• EXERCISES TO COMPLETE
- A) In the forum thread about husbands who cannot climax during intercourse, how long has ioatham been with her husband?
- B) In the forum thread about husbands who cannot climax during intercourse, why does costa200 reject the idea that too much masturbation and porn cause the problem?
- C) Write the next reply in the forum thread about husbands who cannot climax during intercourse.
** EXCERPTED TEXT follows **
I haven't ever been able to make him climax either. We conceived our daughter the same way you said you all do, him finihin and puttin it in at the end. I'm really trying to cope with it and realize that I have nothing to do with it. Easier said than done of course. But I want to make it work, I wouldn't have stuck it out this long and had a child if I didn't want him in y life forever. Thanks for your input, and a much as I hate for anymore else to have to go yrhough this, it is nice to know I'm not alone. 





ioatham said:


> I completely understand where you are at; my husband has the exact same problem. We have been together for 6+ years, and he was a virgin before we met. So, needless to say he only had self stimulation before we met. It was very very difficult at first. I never blamed myself though. I realize that this is his problem, and I know that it is very psychological. My husband used to view porn a lot before we were together. He does not now, and it hasn't helped his problem. He does not masturbate without me being there. Our only solution is to make love as usual (he is llike the energizer bunny...can go forever because of his inability to orgasm with intercourse)...so,when we are ready to be 'done', he gets himself to the point of climax, and then right before the finish line, he inserts and finishes in me. (hate to be so graphic!!) I just want you to know that you are NOT alone in this. Pornography & years of self stimulation has robbed both of us from a normal sex life. You CAN not allow this issue to ruin things between you two. As for my marriage, I had to get past it and realize that this is how he is. It isn't personal. It is what it is. At least you have been blessed with a child, considering the circumstances. We havent been so fortunate. I have tried HJ's, BJ's, never ever have I been able to make him climax. We have tried him going weeks & months without orgasm. It didn't work. I truly feel your pain, but it sounds like tour husband may be having sine libido problems also that need to be dealt with.
> _Posted via Mobile Device_


_Posted via Mobile Device_


----------



## costa200 (Jun 27, 2012)

People connecting this masturbation and porn should be aware 99% of the guys out there have masturbated and used some sort of porn for it and don't have this problem (don't ask me what the remaining 1% did). Clearly, the problem isn't too much mastuburbation and porn. This is a psychological issue that needs to be solved and is probably very specific to each man that has this problem.
** End of EXCERPTED TEXT **
** EXTRACTED DATA follows **
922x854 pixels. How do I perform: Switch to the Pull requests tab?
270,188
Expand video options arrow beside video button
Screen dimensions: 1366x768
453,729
** End of EXTRACTED DATA **
• OUTPUTS BY TASK
- A) More than six years.

- B) Costa200 points out that 99% of men have masturbated and used some kind of porn without having this problem. So the cause must be something else: a psychological issue that probably differs for each man who has it.

- C)
Ask your men what they use as mental image to get off. If you can get an honest answer you may work it off. Or, as alternative, try and find out what kind of porn they like. It may give you clues to what is going on.


----------



## keeper63 (Mar 22, 2012)

I would seek out a new sex therapist who specializes in this sort of thing. A urologist would likely be able to provide a referral.


----------



## SoWhat (Jan 7, 2012)

Vanquish said:


> _Posted via Mobile Device_
> 
> Is he able to stay hard the whole time?
> 
> ...



Great post.

I have DE. As far as I can tell, it has nothing to do with "death grip" (though Davelli is helpful for putting that POV out there) - I stopped masturbating for quite a while and nothing changed. When I do go "solo," it takes about 45 minutes to an hour.

I still love my GF even when I don't cum. I still love having sex with her! 

This became an issue for us several months ago and it made everything miserable. I said "But you don't always get off from sex either!" 
She said "But it's different, I'm a woman!" 

Don't impose this double standard on him. Relax. RELAX!


----------



## Simone25 (Jun 6, 2012)

I understand what you mean, but he doesn't have sex with me for that reason, not the other way around. So feeling like he enjoys it is pretty difficult when I have to intiate every single time. Not sure if it has much to do with death grip because he doesn't seem to hold it that tight, plus he can cum easily with a product similar to the fleshlight. 



SoWhat said:


> Great post.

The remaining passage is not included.